# Clock Period Minimization of Semi-Synchronous Circuits by Gate-Level Delay Insertion<sup>\*</sup>

Tomoyuki YODA, Atsushi TAKAHASHI, and Yoji KAJITANI

Department of Electrical and Electronic Engineering, Tokyo Institute of Technology 2-12-1 Ookayama, Meguro-ku, Tokyo 152-8552, Japan E-mail:{yodatomo,atushi,kajitani}@ss.titech.ac.jp

# Abstract

A semi-synchronous circuit is a circuit in which every register is ticked by a clock periodically, but not necessarily simultaneously. A feature of semi-synchronous circuits is that the minimum delay between registers may be critical with respect to the clock period of the circuit. In this paper, we discuss a delay insertion method which makes such a semi-synchronous circuit faster. The maximum delay-to-register ratio of the cycles on the circuit gives a lower bound of the clock period. We show that this bound is achieved in the semi-synchronous framework by the proposed gate-level delay insertion method on the assumption that the delay of each element on the circuit is unique.

# **1** Introduction

Semi-synchronous circuits are expected to achieve a high-performance by removing the constraint of complete-synchronous circuits that every register is ticked by a clock simultaneously. Among various objectives in the synthesis of high-performance circuits, the clock period minimization is one of the most important subjects.

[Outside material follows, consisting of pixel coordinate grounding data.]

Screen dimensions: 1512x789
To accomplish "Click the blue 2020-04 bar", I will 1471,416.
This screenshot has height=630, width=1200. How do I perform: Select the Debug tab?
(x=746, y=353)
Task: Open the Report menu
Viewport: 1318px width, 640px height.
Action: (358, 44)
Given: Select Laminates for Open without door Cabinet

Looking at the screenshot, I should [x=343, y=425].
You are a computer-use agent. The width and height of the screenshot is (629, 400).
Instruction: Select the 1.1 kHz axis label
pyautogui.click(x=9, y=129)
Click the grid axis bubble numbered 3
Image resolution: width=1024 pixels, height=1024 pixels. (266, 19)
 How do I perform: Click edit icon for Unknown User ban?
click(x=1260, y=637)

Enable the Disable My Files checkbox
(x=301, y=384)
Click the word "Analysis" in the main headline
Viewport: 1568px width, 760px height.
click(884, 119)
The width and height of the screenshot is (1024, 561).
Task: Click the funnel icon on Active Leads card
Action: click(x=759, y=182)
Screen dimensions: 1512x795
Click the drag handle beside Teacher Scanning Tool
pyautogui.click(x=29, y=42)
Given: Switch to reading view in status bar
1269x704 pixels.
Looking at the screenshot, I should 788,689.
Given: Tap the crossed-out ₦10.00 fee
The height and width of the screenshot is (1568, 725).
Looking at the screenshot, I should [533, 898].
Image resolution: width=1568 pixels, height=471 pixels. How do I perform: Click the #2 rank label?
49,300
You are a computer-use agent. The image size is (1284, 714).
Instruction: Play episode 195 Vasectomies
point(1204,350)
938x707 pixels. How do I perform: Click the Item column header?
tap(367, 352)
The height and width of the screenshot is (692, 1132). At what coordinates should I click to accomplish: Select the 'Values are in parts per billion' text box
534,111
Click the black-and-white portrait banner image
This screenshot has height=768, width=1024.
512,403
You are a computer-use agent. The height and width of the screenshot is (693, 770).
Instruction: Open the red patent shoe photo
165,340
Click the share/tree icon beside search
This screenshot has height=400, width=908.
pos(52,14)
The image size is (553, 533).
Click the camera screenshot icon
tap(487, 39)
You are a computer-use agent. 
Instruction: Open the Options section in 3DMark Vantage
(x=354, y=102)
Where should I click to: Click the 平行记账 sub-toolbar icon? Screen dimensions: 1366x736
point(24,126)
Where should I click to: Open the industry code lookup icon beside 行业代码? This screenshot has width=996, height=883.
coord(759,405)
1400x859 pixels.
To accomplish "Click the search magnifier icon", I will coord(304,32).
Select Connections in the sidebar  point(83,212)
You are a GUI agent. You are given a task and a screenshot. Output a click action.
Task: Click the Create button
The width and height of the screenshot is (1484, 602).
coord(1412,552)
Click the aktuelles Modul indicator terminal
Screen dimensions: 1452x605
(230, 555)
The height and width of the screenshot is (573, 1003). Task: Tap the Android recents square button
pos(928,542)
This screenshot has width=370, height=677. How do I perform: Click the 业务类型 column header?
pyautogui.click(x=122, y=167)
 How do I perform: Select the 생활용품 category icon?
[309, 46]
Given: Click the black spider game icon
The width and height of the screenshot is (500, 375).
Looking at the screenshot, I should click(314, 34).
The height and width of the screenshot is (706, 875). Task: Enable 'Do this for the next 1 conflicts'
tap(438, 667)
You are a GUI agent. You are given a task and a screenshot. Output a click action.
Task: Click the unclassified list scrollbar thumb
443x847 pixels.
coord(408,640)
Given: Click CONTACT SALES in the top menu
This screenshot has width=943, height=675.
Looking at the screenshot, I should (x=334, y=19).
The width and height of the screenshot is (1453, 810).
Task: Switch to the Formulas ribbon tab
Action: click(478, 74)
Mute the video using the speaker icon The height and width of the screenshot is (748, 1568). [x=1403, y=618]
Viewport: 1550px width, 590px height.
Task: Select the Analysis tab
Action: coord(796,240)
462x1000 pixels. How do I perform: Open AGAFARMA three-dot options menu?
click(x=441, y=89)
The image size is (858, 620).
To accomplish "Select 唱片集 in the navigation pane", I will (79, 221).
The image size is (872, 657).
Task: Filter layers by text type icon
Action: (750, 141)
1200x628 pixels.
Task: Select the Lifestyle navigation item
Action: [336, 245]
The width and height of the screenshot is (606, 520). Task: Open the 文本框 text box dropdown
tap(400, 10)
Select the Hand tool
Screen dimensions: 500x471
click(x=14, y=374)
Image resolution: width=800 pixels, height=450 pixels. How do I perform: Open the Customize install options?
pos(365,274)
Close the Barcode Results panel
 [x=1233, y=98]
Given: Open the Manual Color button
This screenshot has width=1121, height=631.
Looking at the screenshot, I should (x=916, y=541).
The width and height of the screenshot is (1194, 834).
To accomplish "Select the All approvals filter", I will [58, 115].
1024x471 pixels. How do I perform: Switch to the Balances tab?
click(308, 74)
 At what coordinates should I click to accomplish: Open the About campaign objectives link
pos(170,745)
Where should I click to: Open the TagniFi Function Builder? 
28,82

For given signal delays between registers, it is known that the minimum clock period in the semi-synchronous framework is obtained in polynomial time [2, 1, 6]. To achieve the optimal clock period, each register should be ticked by a clock at its own due clock-timing. A clock-tree synthesis algorithm that realizes a due clock-timing for each register was proposed in [5]. A clock-driven layout methodology that minimizes both the clock period and the clock-tree length was proposed in [7].

The purpose of these studies are in the improvement of the performance of a given circuit in the semisynchronous framework. Although the performance of a circuit is improved more or less by these methods, a circuit should be synthesized taking account of the effect of the semi-synchronous framework to make the best use of it. In the semi-synchronous framework, the increase of the minimum delay between registers may lead to the clock period minimization, which does not lead to the clock period minimization in the complete-synchronous framework.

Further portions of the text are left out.